— What is being asked —
Would you copy only the lines below, beginning with the one that contains "The width and" and running through the last entry line?

───── Records for the exercise

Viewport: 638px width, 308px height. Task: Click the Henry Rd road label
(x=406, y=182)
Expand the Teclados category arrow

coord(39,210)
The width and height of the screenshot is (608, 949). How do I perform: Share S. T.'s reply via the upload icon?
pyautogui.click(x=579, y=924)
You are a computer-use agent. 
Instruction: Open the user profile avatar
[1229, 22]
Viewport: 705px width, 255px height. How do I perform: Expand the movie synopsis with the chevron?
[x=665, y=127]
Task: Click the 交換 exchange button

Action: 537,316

──────────

— Response —
The width and height of the screenshot is (608, 949). How do I perform: Share S. T.'s reply via the upload icon?
pyautogui.click(x=579, y=924)
You are a computer-use agent. 
Instruction: Open the user profile avatar
[1229, 22]
Viewport: 705px width, 255px height. How do I perform: Expand the movie synopsis with the chevron?
[x=665, y=127]
Task: Click the 交換 exchange button

Action: 537,316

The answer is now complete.